Data for this exercise:

>>

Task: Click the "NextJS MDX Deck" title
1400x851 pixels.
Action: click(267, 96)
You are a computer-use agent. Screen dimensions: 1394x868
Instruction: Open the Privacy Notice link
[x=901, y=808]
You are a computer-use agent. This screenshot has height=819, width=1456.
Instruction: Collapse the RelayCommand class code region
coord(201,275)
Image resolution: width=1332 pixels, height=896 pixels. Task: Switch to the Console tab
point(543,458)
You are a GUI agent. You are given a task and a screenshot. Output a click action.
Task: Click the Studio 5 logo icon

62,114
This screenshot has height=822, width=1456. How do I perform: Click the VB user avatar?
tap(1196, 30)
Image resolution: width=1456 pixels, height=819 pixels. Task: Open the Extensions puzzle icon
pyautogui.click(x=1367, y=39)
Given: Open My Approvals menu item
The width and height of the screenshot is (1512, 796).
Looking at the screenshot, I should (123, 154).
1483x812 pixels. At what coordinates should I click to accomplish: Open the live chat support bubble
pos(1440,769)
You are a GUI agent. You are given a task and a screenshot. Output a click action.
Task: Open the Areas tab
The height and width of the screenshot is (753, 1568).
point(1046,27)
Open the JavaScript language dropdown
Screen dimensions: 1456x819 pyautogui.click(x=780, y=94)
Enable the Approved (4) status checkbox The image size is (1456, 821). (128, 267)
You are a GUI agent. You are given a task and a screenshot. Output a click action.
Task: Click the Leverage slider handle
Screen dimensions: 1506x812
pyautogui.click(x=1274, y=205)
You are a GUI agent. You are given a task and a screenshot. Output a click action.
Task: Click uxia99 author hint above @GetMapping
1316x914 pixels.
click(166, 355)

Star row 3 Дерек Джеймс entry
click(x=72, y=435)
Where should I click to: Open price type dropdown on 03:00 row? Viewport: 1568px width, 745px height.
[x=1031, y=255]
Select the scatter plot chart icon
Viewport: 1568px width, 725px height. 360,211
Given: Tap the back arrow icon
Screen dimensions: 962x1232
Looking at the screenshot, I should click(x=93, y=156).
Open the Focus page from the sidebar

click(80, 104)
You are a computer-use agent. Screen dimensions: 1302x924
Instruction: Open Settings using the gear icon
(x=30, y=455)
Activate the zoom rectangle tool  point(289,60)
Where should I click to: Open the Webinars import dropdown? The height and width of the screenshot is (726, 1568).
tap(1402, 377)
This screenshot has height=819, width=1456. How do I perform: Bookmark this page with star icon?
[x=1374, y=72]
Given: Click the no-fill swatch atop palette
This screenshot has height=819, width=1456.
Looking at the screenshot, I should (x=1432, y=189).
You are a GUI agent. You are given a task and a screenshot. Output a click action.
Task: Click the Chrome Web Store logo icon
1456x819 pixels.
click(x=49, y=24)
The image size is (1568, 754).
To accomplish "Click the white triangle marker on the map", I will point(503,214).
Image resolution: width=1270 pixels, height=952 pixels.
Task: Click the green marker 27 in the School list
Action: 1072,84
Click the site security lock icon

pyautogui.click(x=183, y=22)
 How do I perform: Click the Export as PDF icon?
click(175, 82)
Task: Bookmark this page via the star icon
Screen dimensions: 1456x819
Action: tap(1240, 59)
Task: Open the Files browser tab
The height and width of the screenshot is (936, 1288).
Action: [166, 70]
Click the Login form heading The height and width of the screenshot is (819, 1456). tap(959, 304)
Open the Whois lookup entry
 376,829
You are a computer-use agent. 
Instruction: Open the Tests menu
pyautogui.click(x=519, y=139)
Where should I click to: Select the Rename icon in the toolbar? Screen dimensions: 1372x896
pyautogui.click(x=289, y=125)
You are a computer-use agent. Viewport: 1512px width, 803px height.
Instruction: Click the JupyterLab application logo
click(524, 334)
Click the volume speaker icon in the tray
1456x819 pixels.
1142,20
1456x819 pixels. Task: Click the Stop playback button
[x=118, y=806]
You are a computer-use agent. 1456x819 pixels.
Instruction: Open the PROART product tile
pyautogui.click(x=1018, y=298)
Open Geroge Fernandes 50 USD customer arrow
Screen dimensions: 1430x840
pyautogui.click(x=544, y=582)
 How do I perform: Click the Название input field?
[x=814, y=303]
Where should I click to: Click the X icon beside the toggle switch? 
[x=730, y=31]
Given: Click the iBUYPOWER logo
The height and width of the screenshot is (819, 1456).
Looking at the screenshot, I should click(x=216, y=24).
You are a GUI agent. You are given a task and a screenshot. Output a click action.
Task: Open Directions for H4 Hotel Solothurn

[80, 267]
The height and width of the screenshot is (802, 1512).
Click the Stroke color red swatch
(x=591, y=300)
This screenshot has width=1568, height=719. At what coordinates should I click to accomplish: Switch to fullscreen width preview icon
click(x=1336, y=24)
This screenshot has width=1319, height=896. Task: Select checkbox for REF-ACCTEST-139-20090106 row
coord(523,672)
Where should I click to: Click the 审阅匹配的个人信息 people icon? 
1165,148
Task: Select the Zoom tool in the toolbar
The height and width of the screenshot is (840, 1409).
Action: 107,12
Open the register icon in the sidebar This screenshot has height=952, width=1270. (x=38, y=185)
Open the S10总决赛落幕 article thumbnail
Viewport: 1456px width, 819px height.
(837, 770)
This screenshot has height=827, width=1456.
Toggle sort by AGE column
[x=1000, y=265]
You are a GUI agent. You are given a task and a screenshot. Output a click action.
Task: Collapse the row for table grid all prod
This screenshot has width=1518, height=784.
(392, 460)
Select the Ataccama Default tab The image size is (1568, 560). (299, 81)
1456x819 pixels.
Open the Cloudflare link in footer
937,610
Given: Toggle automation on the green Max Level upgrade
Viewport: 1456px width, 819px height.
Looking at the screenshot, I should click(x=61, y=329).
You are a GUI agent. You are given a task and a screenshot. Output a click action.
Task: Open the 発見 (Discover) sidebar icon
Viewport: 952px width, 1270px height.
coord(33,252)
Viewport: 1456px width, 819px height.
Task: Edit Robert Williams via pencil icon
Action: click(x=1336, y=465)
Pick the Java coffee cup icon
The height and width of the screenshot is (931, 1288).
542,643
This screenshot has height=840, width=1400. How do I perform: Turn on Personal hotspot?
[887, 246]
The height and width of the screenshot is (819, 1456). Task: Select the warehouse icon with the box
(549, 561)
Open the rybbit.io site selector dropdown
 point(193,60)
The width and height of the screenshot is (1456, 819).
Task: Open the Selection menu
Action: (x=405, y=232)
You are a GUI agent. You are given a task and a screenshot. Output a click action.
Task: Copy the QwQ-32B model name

<<

From the first line to the last, set down every record exactly as written above.

Task: Click the "NextJS MDX Deck" title
1400x851 pixels.
Action: click(267, 96)
You are a computer-use agent. Screen dimensions: 1394x868
Instruction: Open the Privacy Notice link
[x=901, y=808]
You are a computer-use agent. This screenshot has height=819, width=1456.
Instruction: Collapse the RelayCommand class code region
coord(201,275)
Image resolution: width=1332 pixels, height=896 pixels. Task: Switch to the Console tab
point(543,458)
You are a GUI agent. You are given a task and a screenshot. Output a click action.
Task: Click the Studio 5 logo icon

62,114
This screenshot has height=822, width=1456. How do I perform: Click the VB user avatar?
tap(1196, 30)
Image resolution: width=1456 pixels, height=819 pixels. Task: Open the Extensions puzzle icon
pyautogui.click(x=1367, y=39)
Given: Open My Approvals menu item
The width and height of the screenshot is (1512, 796).
Looking at the screenshot, I should (123, 154).
1483x812 pixels. At what coordinates should I click to accomplish: Open the live chat support bubble
pos(1440,769)
You are a GUI agent. You are given a task and a screenshot. Output a click action.
Task: Open the Areas tab
The height and width of the screenshot is (753, 1568).
point(1046,27)
Open the JavaScript language dropdown
Screen dimensions: 1456x819 pyautogui.click(x=780, y=94)
Enable the Approved (4) status checkbox The image size is (1456, 821). (128, 267)
You are a GUI agent. You are given a task and a screenshot. Output a click action.
Task: Click the Leverage slider handle
Screen dimensions: 1506x812
pyautogui.click(x=1274, y=205)
You are a GUI agent. You are given a task and a screenshot. Output a click action.
Task: Click uxia99 author hint above @GetMapping
1316x914 pixels.
click(166, 355)

Star row 3 Дерек Джеймс entry
click(x=72, y=435)
Where should I click to: Open price type dropdown on 03:00 row? Viewport: 1568px width, 745px height.
[x=1031, y=255]
Select the scatter plot chart icon
Viewport: 1568px width, 725px height. 360,211
Given: Tap the back arrow icon
Screen dimensions: 962x1232
Looking at the screenshot, I should click(x=93, y=156).
Open the Focus page from the sidebar

click(80, 104)
You are a computer-use agent. Screen dimensions: 1302x924
Instruction: Open Settings using the gear icon
(x=30, y=455)
Activate the zoom rectangle tool  point(289,60)
Where should I click to: Open the Webinars import dropdown? The height and width of the screenshot is (726, 1568).
tap(1402, 377)
This screenshot has height=819, width=1456. How do I perform: Bookmark this page with star icon?
[x=1374, y=72]
Given: Click the no-fill swatch atop palette
This screenshot has height=819, width=1456.
Looking at the screenshot, I should (x=1432, y=189).
You are a GUI agent. You are given a task and a screenshot. Output a click action.
Task: Click the Chrome Web Store logo icon
1456x819 pixels.
click(x=49, y=24)
The image size is (1568, 754).
To accomplish "Click the white triangle marker on the map", I will point(503,214).
Image resolution: width=1270 pixels, height=952 pixels.
Task: Click the green marker 27 in the School list
Action: 1072,84
Click the site security lock icon

pyautogui.click(x=183, y=22)
 How do I perform: Click the Export as PDF icon?
click(175, 82)
Task: Bookmark this page via the star icon
Screen dimensions: 1456x819
Action: tap(1240, 59)
Task: Open the Files browser tab
The height and width of the screenshot is (936, 1288).
Action: [166, 70]
Click the Login form heading The height and width of the screenshot is (819, 1456). tap(959, 304)
Open the Whois lookup entry
 376,829
You are a computer-use agent. 
Instruction: Open the Tests menu
pyautogui.click(x=519, y=139)
Where should I click to: Select the Rename icon in the toolbar? Screen dimensions: 1372x896
pyautogui.click(x=289, y=125)
You are a computer-use agent. Viewport: 1512px width, 803px height.
Instruction: Click the JupyterLab application logo
click(524, 334)
Click the volume speaker icon in the tray
1456x819 pixels.
1142,20
1456x819 pixels. Task: Click the Stop playback button
[x=118, y=806]
You are a computer-use agent. 1456x819 pixels.
Instruction: Open the PROART product tile
pyautogui.click(x=1018, y=298)
Open Geroge Fernandes 50 USD customer arrow
Screen dimensions: 1430x840
pyautogui.click(x=544, y=582)
 How do I perform: Click the Название input field?
[x=814, y=303]
Where should I click to: Click the X icon beside the toggle switch? 
[x=730, y=31]
Given: Click the iBUYPOWER logo
The height and width of the screenshot is (819, 1456).
Looking at the screenshot, I should click(x=216, y=24).
You are a GUI agent. You are given a task and a screenshot. Output a click action.
Task: Open Directions for H4 Hotel Solothurn

[80, 267]
The height and width of the screenshot is (802, 1512).
Click the Stroke color red swatch
(x=591, y=300)
This screenshot has width=1568, height=719. At what coordinates should I click to accomplish: Switch to fullscreen width preview icon
click(x=1336, y=24)
This screenshot has width=1319, height=896. Task: Select checkbox for REF-ACCTEST-139-20090106 row
coord(523,672)
Where should I click to: Click the 审阅匹配的个人信息 people icon? 
1165,148
Task: Select the Zoom tool in the toolbar
The height and width of the screenshot is (840, 1409).
Action: 107,12
Open the register icon in the sidebar This screenshot has height=952, width=1270. (x=38, y=185)
Open the S10总决赛落幕 article thumbnail
Viewport: 1456px width, 819px height.
(837, 770)
This screenshot has height=827, width=1456.
Toggle sort by AGE column
[x=1000, y=265]
You are a GUI agent. You are given a task and a screenshot. Output a click action.
Task: Collapse the row for table grid all prod
This screenshot has width=1518, height=784.
(392, 460)
Select the Ataccama Default tab The image size is (1568, 560). (299, 81)
1456x819 pixels.
Open the Cloudflare link in footer
937,610
Given: Toggle automation on the green Max Level upgrade
Viewport: 1456px width, 819px height.
Looking at the screenshot, I should click(x=61, y=329).
You are a GUI agent. You are given a task and a screenshot. Output a click action.
Task: Open the 発見 (Discover) sidebar icon
Viewport: 952px width, 1270px height.
coord(33,252)
Viewport: 1456px width, 819px height.
Task: Edit Robert Williams via pencil icon
Action: click(x=1336, y=465)
Pick the Java coffee cup icon
The height and width of the screenshot is (931, 1288).
542,643
This screenshot has height=840, width=1400. How do I perform: Turn on Personal hotspot?
[887, 246]
The height and width of the screenshot is (819, 1456). Task: Select the warehouse icon with the box
(549, 561)
Open the rybbit.io site selector dropdown
 point(193,60)
The width and height of the screenshot is (1456, 819).
Task: Open the Selection menu
Action: (x=405, y=232)
You are a GUI agent. You are given a task and a screenshot. Output a click action.
Task: Copy the QwQ-32B model name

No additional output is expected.